Amanda introduces the notion of evolutionary drivers other than natural selection or sexual selection by referring to the Russian Fox experiments.
The notion that evolutionary psychology relies too heavily on natural and sexual selection is oft repeated. As far as I am aware most evolutionary psychologists are cognizant of …
1) Natural selection.
2) Sexual selection.
3) Genetic Drift.
4) Belyaevian “piggybacking” of an unselected trait on the back of a selected one.
… as all playing a role in evolution. So I’m not sure how this is an objection. Given that if certain behaviours evolved then they, you know, evolved. So whichever mechanisms of evolution played a role in the development of the behaviour – it remains a behaviour with an evolutionary legacy.
Natural and sexual selection do tend to get most of the attention and this is because they tend to possess more explanatory power.
PZ says evolutionary psychologists downplay the genetic diversity of the present. It would be interesting to know where they do so and why.
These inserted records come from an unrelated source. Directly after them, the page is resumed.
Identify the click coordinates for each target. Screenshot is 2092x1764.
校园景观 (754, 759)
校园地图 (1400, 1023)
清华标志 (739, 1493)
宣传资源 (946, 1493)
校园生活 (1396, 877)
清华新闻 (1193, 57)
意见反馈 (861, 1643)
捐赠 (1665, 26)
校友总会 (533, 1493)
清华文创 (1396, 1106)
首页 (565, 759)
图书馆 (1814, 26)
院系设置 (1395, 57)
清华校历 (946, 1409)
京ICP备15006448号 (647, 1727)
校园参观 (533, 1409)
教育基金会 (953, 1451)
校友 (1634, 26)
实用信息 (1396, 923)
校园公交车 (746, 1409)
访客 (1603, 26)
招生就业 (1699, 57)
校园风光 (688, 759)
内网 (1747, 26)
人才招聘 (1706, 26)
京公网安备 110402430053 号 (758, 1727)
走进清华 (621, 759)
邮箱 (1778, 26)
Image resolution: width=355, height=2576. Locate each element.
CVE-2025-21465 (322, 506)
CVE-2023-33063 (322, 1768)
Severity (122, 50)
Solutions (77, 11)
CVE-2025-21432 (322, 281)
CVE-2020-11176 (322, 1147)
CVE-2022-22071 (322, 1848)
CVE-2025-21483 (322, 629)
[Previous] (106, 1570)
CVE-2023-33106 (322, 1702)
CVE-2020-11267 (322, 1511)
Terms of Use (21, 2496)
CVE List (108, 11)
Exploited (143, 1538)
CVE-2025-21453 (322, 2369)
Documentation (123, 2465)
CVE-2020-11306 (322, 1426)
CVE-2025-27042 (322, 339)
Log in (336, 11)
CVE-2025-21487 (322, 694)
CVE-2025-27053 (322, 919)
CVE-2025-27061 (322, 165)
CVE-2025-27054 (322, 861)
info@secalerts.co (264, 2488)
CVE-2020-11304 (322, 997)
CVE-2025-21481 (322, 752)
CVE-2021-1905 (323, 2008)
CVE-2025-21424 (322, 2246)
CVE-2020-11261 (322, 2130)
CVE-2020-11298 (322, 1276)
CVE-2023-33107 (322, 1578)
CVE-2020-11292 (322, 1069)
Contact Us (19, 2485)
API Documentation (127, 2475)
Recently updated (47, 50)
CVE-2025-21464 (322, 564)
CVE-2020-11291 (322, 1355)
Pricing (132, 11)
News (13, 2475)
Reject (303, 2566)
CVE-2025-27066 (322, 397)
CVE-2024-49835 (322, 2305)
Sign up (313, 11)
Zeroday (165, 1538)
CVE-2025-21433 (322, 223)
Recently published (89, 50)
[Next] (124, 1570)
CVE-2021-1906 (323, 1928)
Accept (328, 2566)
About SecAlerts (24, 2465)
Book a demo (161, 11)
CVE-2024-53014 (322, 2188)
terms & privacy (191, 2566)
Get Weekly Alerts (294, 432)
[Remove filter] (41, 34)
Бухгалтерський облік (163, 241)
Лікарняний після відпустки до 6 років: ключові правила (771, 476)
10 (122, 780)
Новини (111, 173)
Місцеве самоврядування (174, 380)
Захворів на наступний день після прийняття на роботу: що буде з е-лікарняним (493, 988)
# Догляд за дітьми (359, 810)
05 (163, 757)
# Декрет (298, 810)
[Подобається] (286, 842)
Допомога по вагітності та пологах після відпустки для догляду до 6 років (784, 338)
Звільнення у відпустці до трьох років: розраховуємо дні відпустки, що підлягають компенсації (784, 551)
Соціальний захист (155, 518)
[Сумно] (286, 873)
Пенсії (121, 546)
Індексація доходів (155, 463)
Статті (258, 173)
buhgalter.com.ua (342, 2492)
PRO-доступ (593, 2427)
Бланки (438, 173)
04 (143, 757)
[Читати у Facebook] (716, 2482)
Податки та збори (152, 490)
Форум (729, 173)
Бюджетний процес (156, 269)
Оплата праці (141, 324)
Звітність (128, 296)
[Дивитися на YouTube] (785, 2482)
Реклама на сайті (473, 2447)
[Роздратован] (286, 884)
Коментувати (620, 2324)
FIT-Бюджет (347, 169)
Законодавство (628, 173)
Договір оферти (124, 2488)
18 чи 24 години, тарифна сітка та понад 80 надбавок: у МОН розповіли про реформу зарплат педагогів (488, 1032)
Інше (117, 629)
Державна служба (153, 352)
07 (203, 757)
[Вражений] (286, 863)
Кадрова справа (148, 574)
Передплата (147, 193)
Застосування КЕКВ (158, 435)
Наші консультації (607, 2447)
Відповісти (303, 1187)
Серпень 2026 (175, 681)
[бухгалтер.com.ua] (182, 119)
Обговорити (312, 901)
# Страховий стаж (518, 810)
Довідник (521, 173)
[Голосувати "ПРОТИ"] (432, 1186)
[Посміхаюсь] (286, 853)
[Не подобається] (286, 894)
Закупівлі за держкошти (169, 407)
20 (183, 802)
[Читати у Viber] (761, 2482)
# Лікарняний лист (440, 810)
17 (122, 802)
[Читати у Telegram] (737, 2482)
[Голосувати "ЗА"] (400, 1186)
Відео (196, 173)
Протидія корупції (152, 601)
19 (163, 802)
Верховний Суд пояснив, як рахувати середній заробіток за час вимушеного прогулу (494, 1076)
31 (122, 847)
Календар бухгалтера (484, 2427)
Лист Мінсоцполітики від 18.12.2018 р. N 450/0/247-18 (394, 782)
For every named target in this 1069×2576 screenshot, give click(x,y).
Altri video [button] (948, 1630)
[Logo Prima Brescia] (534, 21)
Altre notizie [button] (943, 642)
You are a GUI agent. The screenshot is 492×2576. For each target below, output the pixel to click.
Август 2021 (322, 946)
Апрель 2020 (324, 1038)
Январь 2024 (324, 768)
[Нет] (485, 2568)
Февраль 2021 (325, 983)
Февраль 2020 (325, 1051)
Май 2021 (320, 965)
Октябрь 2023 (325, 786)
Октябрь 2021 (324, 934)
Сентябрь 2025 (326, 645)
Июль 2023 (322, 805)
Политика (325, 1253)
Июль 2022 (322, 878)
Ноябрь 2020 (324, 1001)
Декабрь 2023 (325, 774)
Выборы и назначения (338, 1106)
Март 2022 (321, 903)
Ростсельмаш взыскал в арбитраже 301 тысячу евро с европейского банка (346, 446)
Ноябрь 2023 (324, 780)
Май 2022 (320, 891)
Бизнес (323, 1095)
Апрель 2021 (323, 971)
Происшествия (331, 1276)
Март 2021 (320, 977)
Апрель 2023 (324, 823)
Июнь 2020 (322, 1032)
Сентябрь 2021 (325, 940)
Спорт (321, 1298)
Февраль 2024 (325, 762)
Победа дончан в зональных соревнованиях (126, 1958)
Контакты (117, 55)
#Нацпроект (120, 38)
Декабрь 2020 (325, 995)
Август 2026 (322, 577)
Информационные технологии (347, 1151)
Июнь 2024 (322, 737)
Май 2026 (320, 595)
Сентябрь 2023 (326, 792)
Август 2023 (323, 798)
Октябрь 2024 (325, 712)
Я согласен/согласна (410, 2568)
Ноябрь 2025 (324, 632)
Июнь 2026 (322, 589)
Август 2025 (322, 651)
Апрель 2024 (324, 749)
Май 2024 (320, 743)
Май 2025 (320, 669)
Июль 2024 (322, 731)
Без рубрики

Examples seem pretty thin on the ground.
Greg again – can’t hear him well, but he seems to suggest that the understanding of adaptation professed by Evolutionary Psychologists comes from a shonky definition someone gave at a conference somewhere. I very much doubt that.
He talks about some studies done into human preferences for certain landscapes. He seems to be doing the same thing he did in regards to the cheater detection module, in that he is pulling a few examples out and saying how ludicrous they are (so he mentions that the notion that “we like bonsai trees” is pertinent to notions of us preferring savannah landscapes to some hilarity in the course of this section). He does not talk about the wider understanding of this line of enquiry, the extent of variety of the supporting evidence, the number of participants, quality of experiments and so on.
He seems to suggest that Evolutionary Psychologists claim that the Serengeti represents an optimal environment (they don’t, they claim that life in Africa probably left behavioural propensities) and that this is challenged by the fact that the Serengeti is currently inhospitable (not pertinent).
PZ then goes on to complain that Evolutionary Psychologists tend to regard Palaeolithic humans as a monoculture and derive too much from a cartoon image of ancient humans.
No – the opposite is true. Many of them tentatively contend we are of the same innate psychological capacity as people living in the Pleistocene. People today are capable of cultural diversity, so therefore if people in the Pleistocene were psychologically equivalent they would be able to enjoy cultural diversity.
PZ then says that evolutionary psychologists somehow miss the point that the universals they propose adaptations to (predation and so on) have always been true for our ancestors and for other forms of life.
Seems an odd objection – do evolutionary psychologists state that humans are the only species to feel fear of predators, for example? No. It would be totally consistent with evolutionary psychology to assume that our ancestors experienced fear long before they were human.
Indre claims she will be a devil’s advocate and points out that it is during the time period being discussed that the brain assumed its typical shape.
She is right here but she is missing the point that it is more as a result of looking back (gathering evidence as to when certain behaviours can no longer be found in the archaeological record) as opposed to “when did the brain assume it’s current shape” (which is no doubt important, but not the whole story) which leads to the contention.
The panel then seem to derive some amusement from the fact that the Pleistocene is a big long period of history. I wonder why? If it was a great big period, and it only finished 12,000 years ago, it seems to make the proposition that a great deal relating to the innate content of our minds occurred therein all the more modest.
Half an hour in, so I am going to stop there for now.